DanQi Pill protects against heart failure through the arachidonic acid metabolism pathway by attenuating different cyclooxygenases and leukotrienes B4

Abstract

Background: Chinese herbal formulae are composed of complex components and produce comprehensive pharmacological effects. Unlike chemical drugs that have only one clear single target, the components of Chinese herbal formulae have multiple channels and targets. How to discover the pharmacological targets of Chinese herbal formulae and their underlying molecular mechanism are still under investigation.

Methods: DanQi pill (DQP), which is one of the widely prescribed traditional Chinese medicines, is applied as an example drug. In this study, we used the drug target prediction model (DrugCIPHER-CS) to examine the underlying molecular mechanism of DQP, followed by experimental validation.

Results: A novel therapeutic effect pattern of DQP was identified. After determining the compounds in DQP, we used DrugCIPHER-CS to predict their potential targets. These potential targets were significantly enriched in well-known cardiovascular disease-related pathways. For example, the biological processes of neuroactive ligand-receptor interaction, calcium-signaling pathway, and aminoacyl-tRNA biosynthesis were involved. A new and significant pathway, arachidonic acid (AA) metabolism, was also identified in this study. This predicted pathway alteration was validated with an animal model of heart failure (HF). Results show that DQP had effect both on thromboxane B2 (TXB2) and Prostaglandin I2 (PGI2) in different patterns. It can down-regulate the TXB2 and up-regulate the PGI2 in diverse way. Remarkably, it also had effect on cyclooxygenase (COX)-1 and COX2 by suppressing their levels, which may be the critical and novel mechanism of cardiacprotective efficacy for DQP. Furthermore, leukotrienes B4 (LTB4) receptor, another key molecule of AA metabolism which finally mediated gastrotoxic leukotrienes, was also reduced by DQP.

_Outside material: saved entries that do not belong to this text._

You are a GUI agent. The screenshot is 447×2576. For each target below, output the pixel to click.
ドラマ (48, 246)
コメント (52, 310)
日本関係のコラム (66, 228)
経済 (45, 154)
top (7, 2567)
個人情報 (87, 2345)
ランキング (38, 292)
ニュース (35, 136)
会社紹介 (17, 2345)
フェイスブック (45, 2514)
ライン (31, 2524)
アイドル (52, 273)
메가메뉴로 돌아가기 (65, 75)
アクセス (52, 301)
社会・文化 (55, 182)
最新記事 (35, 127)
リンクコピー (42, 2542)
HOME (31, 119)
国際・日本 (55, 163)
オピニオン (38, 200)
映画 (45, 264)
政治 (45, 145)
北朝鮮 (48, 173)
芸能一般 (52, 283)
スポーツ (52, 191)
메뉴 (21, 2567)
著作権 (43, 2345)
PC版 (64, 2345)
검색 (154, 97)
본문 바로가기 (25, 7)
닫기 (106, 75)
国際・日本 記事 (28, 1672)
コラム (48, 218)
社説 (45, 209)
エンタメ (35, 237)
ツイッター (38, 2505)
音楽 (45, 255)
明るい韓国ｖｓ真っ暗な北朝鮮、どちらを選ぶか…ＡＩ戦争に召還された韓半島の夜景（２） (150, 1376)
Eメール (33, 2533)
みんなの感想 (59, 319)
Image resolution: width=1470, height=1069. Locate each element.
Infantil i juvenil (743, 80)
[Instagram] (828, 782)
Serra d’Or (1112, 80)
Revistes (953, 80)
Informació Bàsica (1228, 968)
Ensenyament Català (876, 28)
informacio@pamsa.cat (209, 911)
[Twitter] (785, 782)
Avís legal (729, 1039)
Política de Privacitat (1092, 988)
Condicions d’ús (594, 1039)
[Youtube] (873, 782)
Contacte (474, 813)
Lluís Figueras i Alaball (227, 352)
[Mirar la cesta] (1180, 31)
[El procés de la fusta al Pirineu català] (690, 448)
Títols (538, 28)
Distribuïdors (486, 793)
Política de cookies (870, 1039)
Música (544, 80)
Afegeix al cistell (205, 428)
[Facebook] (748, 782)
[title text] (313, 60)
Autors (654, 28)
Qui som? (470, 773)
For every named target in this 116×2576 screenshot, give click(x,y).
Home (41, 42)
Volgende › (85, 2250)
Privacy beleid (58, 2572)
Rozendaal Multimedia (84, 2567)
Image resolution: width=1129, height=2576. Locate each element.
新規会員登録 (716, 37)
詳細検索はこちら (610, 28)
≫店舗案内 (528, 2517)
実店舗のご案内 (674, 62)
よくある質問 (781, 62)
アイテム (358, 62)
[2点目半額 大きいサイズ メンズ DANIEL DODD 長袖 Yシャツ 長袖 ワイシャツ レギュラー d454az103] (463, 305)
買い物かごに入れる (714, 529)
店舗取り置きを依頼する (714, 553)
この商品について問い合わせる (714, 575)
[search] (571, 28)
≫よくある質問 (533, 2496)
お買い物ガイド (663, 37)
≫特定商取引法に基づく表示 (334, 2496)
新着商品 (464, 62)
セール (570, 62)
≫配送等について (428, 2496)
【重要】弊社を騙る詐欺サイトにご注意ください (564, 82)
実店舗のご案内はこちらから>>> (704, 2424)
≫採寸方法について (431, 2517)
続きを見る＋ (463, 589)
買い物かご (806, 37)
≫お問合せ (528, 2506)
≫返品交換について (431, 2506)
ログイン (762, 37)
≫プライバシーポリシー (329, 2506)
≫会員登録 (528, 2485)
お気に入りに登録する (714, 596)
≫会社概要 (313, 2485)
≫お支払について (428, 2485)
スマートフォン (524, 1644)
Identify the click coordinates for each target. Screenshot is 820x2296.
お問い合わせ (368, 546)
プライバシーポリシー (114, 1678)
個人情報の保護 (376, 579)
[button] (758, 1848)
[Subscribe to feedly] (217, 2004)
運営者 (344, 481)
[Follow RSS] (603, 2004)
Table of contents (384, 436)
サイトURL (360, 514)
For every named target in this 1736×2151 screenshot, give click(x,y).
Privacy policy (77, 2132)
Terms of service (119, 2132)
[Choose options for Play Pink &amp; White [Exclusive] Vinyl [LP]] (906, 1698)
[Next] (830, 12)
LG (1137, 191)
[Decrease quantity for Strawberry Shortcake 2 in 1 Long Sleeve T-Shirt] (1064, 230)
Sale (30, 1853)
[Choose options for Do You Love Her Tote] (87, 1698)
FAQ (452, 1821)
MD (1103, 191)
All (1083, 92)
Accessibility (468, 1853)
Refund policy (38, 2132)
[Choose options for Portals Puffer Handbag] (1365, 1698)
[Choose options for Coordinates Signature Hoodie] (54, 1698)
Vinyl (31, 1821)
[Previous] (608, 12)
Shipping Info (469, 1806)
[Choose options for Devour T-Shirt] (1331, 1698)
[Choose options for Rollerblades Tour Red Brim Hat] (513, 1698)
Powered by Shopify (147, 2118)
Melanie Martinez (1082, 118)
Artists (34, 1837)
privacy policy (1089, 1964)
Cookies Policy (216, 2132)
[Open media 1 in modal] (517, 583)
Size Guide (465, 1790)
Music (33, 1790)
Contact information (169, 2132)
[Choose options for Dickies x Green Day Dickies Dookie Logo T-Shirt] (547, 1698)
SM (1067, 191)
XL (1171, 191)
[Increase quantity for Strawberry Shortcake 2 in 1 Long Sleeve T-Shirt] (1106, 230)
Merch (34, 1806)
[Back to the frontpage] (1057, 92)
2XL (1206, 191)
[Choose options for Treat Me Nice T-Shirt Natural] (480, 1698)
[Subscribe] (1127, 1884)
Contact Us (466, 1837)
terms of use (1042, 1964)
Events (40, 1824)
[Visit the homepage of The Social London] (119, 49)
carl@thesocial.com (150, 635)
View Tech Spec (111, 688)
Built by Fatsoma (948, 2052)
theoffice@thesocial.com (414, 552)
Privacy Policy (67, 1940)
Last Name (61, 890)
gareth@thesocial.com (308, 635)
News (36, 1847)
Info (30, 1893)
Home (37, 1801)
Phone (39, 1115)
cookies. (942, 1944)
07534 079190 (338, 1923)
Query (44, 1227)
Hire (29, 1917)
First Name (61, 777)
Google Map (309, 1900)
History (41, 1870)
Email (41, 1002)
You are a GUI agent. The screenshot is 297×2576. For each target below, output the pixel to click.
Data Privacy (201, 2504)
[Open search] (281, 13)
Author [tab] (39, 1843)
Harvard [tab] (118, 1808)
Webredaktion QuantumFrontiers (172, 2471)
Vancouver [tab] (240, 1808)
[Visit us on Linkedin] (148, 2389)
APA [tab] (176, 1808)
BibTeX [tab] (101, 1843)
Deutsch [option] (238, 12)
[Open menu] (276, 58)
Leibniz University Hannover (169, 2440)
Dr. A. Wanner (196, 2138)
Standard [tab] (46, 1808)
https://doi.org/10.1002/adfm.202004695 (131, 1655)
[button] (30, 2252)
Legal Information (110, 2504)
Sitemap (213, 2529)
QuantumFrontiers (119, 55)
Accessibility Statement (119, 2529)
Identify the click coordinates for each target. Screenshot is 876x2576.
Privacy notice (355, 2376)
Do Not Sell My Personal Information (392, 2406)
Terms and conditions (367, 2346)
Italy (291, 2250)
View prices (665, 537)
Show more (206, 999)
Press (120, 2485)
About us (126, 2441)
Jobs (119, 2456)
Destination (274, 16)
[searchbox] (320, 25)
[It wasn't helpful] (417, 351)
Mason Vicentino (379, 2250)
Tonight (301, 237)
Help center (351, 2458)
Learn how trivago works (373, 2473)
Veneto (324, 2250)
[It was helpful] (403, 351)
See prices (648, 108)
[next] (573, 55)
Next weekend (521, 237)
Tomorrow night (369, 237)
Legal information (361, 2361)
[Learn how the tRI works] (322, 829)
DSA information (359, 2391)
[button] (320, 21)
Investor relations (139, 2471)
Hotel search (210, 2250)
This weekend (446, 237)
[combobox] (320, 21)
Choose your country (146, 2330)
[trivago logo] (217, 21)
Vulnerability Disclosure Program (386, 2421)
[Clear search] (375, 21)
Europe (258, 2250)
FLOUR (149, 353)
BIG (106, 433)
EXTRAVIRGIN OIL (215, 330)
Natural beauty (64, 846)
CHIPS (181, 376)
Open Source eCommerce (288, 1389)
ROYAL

Conclusions: The combination of drug target prediction and experimental validation provides new insights into the complicated mechanism of DQP.

Figure 1

The cardiac function in different groups. Cardiac function detected by echocardiography. (A) Normal cardiac function including LVEF and LVFS in sham-operated group. (B) Down-regulation of LVEF and LVFS in model group rats. (C) DQP can significantly up-regulate the EF and FS. A: sham group; B. model group; C. DQP group.

Figure 2

Masson results in different groups. (A) Cardiomyocytes in the sham group were orderly arranged. (B) Thickening and lengthening of myocardial fibers were observed in the model group. The nuclei were stained dark, which indicated local tissue fibrosis. (C) DQP had the inhibitory effect on ventricular hypertrophy. A: sham group (×100); B. model group (×100); C. DQP group (×100); D: sham group (×400); E. model group (×400); F. DQP group (×400).

Figure 3

DQP regulates COX1 and COX2 in HF rats significantly. The results showed that in model group, COX1 and COX2 concentration was significantly higher than that in sham-operated group. In DQP group, level of COX1 and COX2 were decreased significantly. *P < 0.05, **P < 0.01, vs model group.

Figure 4

Westernblot results of LTB4R and PGE2 receptor in different groups. The results showed that in model group, LTB4R concentration significantly increased than that in sham-operated group. In DQP group, it was decreased significantly. While PGE2 receptor-EP4, in the model group decreased compared with that in the sham-operated group, and it was up-regulated by DQP in DQP group. *P < 0.05, **P < 0.01, vs model group.